-------- EXCERPT TO READ

We'll get to that in a second. First, let's remember something: David Stern and the owners did everything they could to convince us that their lockout was about restoring competitive balance to the league by restricting player movement and thus the building of superteams. That line of reasoning was always specious and not a little cynical. Superteams come together because of maximum salaries, not despite them. There is a maximum dollar amount that Dwight Howard can make each year, and that dollar amount doesn't approach his value on an open market. If Howard—or any other great player—can't get true value out of his contract, he'll go looking for it in other places: on a great team in a large market, for instance. The max salary limits the very best thing that teams like Orlando have to offer: money.

Los Angeles gamed the system in a way that the Knicks and Clippers weren't able to. Those latter two teams got the unhappy superstars they'd targeted, but there was a hastiness about the transactions that added some semblance of fairness to the deals. The Knicks panicked and gave away far more assets than they needed to in order to acquire Anthony, and the Clippers were eager enough to jump into the L.A. spotlight that they sent Eric Gordon, their second-best player at the time, to the Hornets (who had lost any negotiating leverage they might have had when Stern scotched their first Paul trade, to the Lakers).

Even the formation of the Miami Heat's superteam, with all its premeditation, was not without its share of clumsiness. The Heat are hardly a perfectly constructed NBA team, more the product of certain stars aligning than of cold-eyed longterm calculation.

The Lakers knew better than to panic. They slow-played the Magic into gifting them Dwight Howard. There were any number of times over the course of the offseason that they could have gotten anxious and shipped both Andrew Bynum and Pau Gasol out of town to get Howard. But they waited, knowing that the league is tilted in their favor even post-lockout, and eventually got the trade they wanted all along.

The Lakers haven't just constructed a superteam; they've constructed an idealized version of a great NBA ensemble. They have their distributing point guard in Steve Nash; their scoring two-guard in Kobe Bryant; their classic big man in Dwight Howard; and a versatile, do-anything power forward in Pau Gasol. This team may as well have been grown in a lab.

The Lakers now stand athwart everything the Thunder-Heat finals seemed to portend for the NBA: nothing short of a new era, one defined by hybridization and positional flexibility. Guerrilla basketball. Both Oklahoma City and Miami featured players who refused to fit into any particular mold, and yet both teams managed to find ways to unleash the talents of their players by eschewing the conventions of playing style and lineup construction.

That made for great, dynamic basketball, but it wasn't an easy thing to accomplish. The Heat seemed to shrug into and out of different identities every few weeks, and the Thunder spent years carefully and patiently constructing a winning team through the draft and many clever, small-bore acquisitions. The Thunder do not have an ideal roster, but they have one that succeeds because they worked so hard to make it succeed. The future was at hand.

Not anymore. The Lakers have gone and bought themselves a ready-made all-star roster. Dwight Howard will assume his place as fourth-best center in the team's history in L.A., behind Kareem Abdul-Jabbar (formerly of the Milwaukee Bucks), Wilt Chamberlain (formerly of the Warriors and Sixers), and Shaquille O'Neal (formerly of the Magic). We needed the lockout, according to the NBA, to open the door for more teams like the Thunder. Instead, here come the same old Lakers.

----------------
-------- INPUT DATA

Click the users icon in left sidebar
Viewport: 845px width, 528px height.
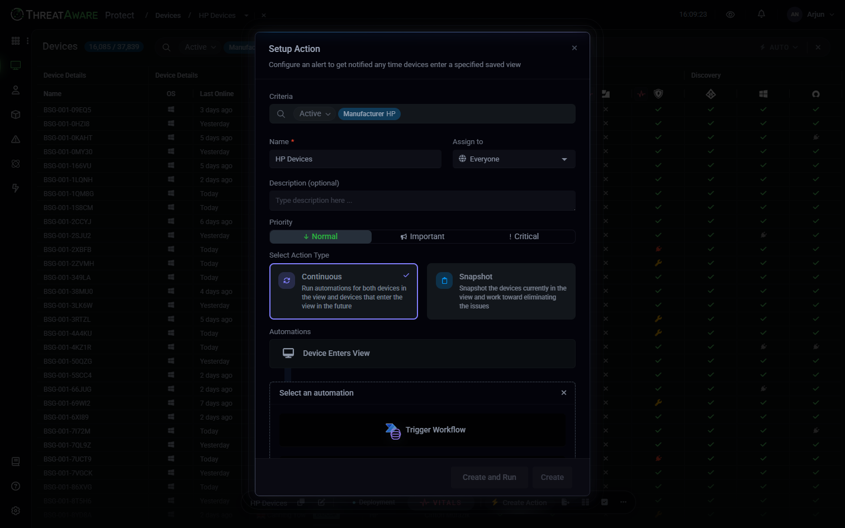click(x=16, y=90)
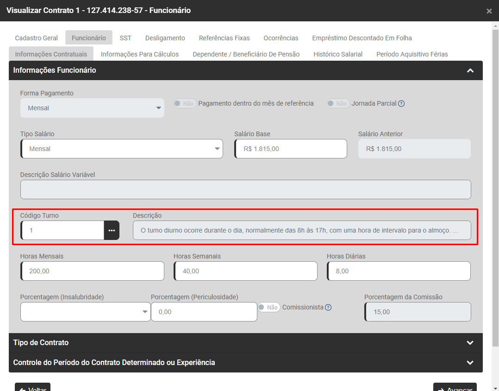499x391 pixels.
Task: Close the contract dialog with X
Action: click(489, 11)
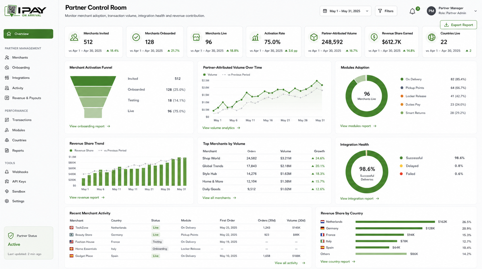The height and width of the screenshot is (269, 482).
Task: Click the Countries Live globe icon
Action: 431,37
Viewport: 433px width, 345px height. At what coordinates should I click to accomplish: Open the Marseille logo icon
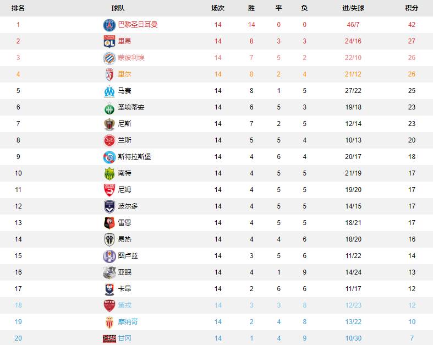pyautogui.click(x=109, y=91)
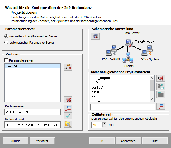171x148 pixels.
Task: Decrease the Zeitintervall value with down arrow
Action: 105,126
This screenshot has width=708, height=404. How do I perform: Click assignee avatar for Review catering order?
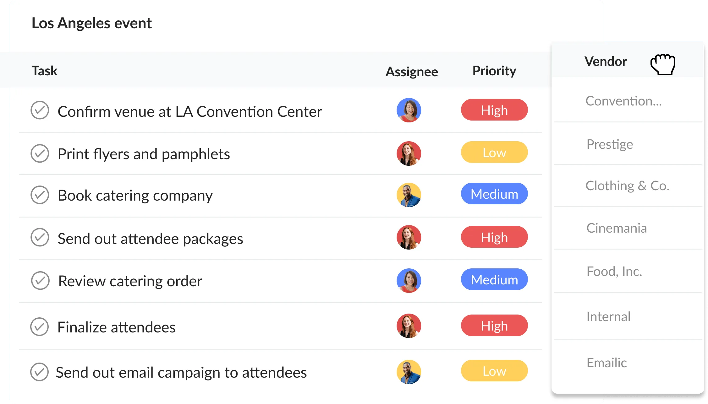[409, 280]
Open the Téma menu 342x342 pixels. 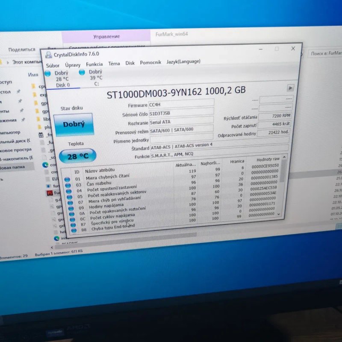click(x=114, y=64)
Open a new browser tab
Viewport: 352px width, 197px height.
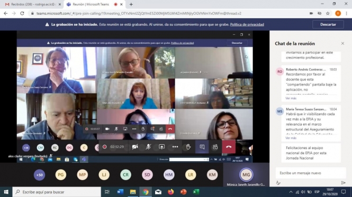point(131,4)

----------------

__REQUIRED ACTION A__:
Can you copy the Lakers excerpt word for word, starting with "Even the formation" and going on through "wanted all along."?
__REQUIRED ACTION B__:
In describing the team's idealized lineup, which players does the Lakers excerpt name, and what role does it assign each one?

__EXERCISE RESULT A__:
Even the formation of the Miami Heat's superteam, with all its premeditation, was not without its share of clumsiness. The Heat are hardly a perfectly constructed NBA team, more the product of certain stars aligning than of cold-eyed longterm calculation.

The Lakers knew better than to panic. They slow-played the Magic into gifting them Dwight Howard. There were any number of times over the course of the offseason that they could have gotten anxious and shipped both Andrew Bynum and Pau Gasol out of town to get Howard. But they waited, knowing that the league is tilted in their favor even post-lockout, and eventually got the trade they wanted all along.

__EXERCISE RESULT B__:
- Steve Nash: distributing point guard
- Kobe Bryant: scoring two-guard
- Dwight Howard: classic big man
- Pau Gasol: versatile, do-anything power forward